→ Task to complete
Copy the records below verbatim, from the first line through the line containing "Task: Open the calendar by clicking the clock", inclusive, and output nothing else.

→ Given data
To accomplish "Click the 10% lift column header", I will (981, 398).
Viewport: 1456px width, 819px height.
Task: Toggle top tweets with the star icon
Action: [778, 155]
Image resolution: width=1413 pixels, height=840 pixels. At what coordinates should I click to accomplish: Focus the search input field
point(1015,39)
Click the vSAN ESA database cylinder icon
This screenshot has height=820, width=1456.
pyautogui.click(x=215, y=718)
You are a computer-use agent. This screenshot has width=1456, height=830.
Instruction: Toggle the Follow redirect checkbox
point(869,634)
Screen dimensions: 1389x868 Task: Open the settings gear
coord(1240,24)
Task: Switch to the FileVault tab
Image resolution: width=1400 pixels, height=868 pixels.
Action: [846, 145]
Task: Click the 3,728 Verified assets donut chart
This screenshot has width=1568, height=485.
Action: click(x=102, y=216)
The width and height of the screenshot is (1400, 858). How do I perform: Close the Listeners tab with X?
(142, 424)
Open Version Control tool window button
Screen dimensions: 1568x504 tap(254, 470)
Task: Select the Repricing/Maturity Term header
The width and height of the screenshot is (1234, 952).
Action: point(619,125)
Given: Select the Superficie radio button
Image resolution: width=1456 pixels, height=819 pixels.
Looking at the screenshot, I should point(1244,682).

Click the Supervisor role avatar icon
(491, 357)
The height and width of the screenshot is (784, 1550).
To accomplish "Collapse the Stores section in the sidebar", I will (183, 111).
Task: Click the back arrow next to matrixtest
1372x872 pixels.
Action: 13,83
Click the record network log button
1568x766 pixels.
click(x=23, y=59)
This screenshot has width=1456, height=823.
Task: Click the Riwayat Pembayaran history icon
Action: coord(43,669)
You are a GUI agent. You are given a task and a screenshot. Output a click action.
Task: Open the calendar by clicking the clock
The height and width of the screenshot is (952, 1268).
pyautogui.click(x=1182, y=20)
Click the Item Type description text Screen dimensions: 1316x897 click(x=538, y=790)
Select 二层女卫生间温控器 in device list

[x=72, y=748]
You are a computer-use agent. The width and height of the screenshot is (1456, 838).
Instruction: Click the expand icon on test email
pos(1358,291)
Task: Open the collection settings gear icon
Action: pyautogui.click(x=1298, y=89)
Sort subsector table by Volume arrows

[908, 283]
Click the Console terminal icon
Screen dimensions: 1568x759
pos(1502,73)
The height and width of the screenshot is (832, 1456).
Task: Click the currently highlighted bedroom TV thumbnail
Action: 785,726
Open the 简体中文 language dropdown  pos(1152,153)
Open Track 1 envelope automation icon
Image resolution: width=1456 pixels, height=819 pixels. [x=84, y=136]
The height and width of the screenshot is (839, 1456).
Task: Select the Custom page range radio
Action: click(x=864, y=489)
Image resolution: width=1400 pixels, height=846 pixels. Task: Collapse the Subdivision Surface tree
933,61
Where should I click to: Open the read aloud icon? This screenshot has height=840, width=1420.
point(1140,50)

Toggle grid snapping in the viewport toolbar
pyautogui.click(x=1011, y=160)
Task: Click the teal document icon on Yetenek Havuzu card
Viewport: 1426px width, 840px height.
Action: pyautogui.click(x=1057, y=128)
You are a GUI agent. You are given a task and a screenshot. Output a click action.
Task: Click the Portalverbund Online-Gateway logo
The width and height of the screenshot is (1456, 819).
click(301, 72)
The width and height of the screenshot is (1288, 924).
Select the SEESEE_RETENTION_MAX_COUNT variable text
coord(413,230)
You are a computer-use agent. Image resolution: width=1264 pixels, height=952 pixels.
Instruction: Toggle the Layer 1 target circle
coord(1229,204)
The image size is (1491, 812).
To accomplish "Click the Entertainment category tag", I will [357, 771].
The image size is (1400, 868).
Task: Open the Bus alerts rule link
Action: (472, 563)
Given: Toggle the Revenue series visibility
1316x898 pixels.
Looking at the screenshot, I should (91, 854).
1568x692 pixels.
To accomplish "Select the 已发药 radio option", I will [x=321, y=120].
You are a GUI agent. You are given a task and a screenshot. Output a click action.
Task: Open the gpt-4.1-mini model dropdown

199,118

→ Answer below
To accomplish "Click the 10% lift column header", I will (981, 398).
Viewport: 1456px width, 819px height.
Task: Toggle top tweets with the star icon
Action: [778, 155]
Image resolution: width=1413 pixels, height=840 pixels. At what coordinates should I click to accomplish: Focus the search input field
point(1015,39)
Click the vSAN ESA database cylinder icon
This screenshot has height=820, width=1456.
pyautogui.click(x=215, y=718)
You are a computer-use agent. This screenshot has width=1456, height=830.
Instruction: Toggle the Follow redirect checkbox
point(869,634)
Screen dimensions: 1389x868 Task: Open the settings gear
coord(1240,24)
Task: Switch to the FileVault tab
Image resolution: width=1400 pixels, height=868 pixels.
Action: [846, 145]
Task: Click the 3,728 Verified assets donut chart
This screenshot has width=1568, height=485.
Action: click(x=102, y=216)
The width and height of the screenshot is (1400, 858). How do I perform: Close the Listeners tab with X?
(142, 424)
Open Version Control tool window button
Screen dimensions: 1568x504 tap(254, 470)
Task: Select the Repricing/Maturity Term header
The width and height of the screenshot is (1234, 952).
Action: point(619,125)
Given: Select the Superficie radio button
Image resolution: width=1456 pixels, height=819 pixels.
Looking at the screenshot, I should point(1244,682).

Click the Supervisor role avatar icon
(491, 357)
The height and width of the screenshot is (784, 1550).
To accomplish "Collapse the Stores section in the sidebar", I will (183, 111).
Task: Click the back arrow next to matrixtest
1372x872 pixels.
Action: 13,83
Click the record network log button
1568x766 pixels.
click(x=23, y=59)
This screenshot has width=1456, height=823.
Task: Click the Riwayat Pembayaran history icon
Action: coord(43,669)
You are a GUI agent. You are given a task and a screenshot. Output a click action.
Task: Open the calendar by clicking the clock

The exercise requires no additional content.